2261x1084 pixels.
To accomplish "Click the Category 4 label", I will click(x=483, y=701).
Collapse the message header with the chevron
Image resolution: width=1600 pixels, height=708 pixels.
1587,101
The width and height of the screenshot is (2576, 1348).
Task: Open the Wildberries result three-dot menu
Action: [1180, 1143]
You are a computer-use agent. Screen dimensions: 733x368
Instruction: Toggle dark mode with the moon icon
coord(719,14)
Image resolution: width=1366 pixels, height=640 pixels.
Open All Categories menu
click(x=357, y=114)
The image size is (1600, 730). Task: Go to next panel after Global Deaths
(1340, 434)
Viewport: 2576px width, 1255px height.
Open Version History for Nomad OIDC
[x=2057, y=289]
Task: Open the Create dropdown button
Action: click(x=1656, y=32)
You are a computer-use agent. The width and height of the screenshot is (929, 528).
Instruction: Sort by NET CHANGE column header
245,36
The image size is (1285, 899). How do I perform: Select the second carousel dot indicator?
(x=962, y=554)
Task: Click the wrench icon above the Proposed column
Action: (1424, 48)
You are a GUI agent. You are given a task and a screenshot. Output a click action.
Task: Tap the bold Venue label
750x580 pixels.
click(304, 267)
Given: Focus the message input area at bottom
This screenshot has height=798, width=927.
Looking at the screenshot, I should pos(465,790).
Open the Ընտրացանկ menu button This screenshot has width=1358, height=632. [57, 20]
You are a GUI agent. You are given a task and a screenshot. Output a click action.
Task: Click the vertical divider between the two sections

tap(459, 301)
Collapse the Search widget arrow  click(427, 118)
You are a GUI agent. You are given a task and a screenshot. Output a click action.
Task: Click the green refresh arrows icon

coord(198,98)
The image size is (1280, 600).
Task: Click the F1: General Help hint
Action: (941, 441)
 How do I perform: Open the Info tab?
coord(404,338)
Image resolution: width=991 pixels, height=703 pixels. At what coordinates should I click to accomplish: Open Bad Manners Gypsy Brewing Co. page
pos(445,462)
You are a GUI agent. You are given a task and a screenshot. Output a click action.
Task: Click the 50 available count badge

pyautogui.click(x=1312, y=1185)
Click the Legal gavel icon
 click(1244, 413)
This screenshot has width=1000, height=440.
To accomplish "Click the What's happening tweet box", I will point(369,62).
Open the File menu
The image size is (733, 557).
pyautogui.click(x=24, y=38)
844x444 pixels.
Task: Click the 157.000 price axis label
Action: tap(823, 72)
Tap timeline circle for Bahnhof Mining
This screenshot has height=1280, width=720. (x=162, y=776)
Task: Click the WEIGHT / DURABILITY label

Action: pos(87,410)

TASK INSTRUCTIONS: Beginning with the first line and ending with the last, restate the data word for word.

RESPONSE AREA:
2261x1084 pixels.
To accomplish "Click the Category 4 label", I will click(x=483, y=701).
Collapse the message header with the chevron
Image resolution: width=1600 pixels, height=708 pixels.
1587,101
The width and height of the screenshot is (2576, 1348).
Task: Open the Wildberries result three-dot menu
Action: [1180, 1143]
You are a computer-use agent. Screen dimensions: 733x368
Instruction: Toggle dark mode with the moon icon
coord(719,14)
Image resolution: width=1366 pixels, height=640 pixels.
Open All Categories menu
click(x=357, y=114)
The image size is (1600, 730). Task: Go to next panel after Global Deaths
(1340, 434)
Viewport: 2576px width, 1255px height.
Open Version History for Nomad OIDC
[x=2057, y=289]
Task: Open the Create dropdown button
Action: click(x=1656, y=32)
You are a computer-use agent. The width and height of the screenshot is (929, 528).
Instruction: Sort by NET CHANGE column header
245,36
The image size is (1285, 899). How do I perform: Select the second carousel dot indicator?
(x=962, y=554)
Task: Click the wrench icon above the Proposed column
Action: (1424, 48)
You are a GUI agent. You are given a task and a screenshot. Output a click action.
Task: Tap the bold Venue label
750x580 pixels.
click(304, 267)
Given: Focus the message input area at bottom
This screenshot has height=798, width=927.
Looking at the screenshot, I should pos(465,790).
Open the Ընտրացանկ menu button This screenshot has width=1358, height=632. [57, 20]
You are a GUI agent. You are given a task and a screenshot. Output a click action.
Task: Click the vertical divider between the two sections

tap(459, 301)
Collapse the Search widget arrow  click(427, 118)
You are a GUI agent. You are given a task and a screenshot. Output a click action.
Task: Click the green refresh arrows icon

coord(198,98)
The image size is (1280, 600).
Task: Click the F1: General Help hint
Action: (941, 441)
 How do I perform: Open the Info tab?
coord(404,338)
Image resolution: width=991 pixels, height=703 pixels. At what coordinates should I click to accomplish: Open Bad Manners Gypsy Brewing Co. page
pos(445,462)
You are a GUI agent. You are given a task and a screenshot. Output a click action.
Task: Click the 50 available count badge

pyautogui.click(x=1312, y=1185)
Click the Legal gavel icon
 click(1244, 413)
This screenshot has width=1000, height=440.
To accomplish "Click the What's happening tweet box", I will point(369,62).
Open the File menu
The image size is (733, 557).
pyautogui.click(x=24, y=38)
844x444 pixels.
Task: Click the 157.000 price axis label
Action: tap(823, 72)
Tap timeline circle for Bahnhof Mining
This screenshot has height=1280, width=720. (x=162, y=776)
Task: Click the WEIGHT / DURABILITY label

Action: pos(87,410)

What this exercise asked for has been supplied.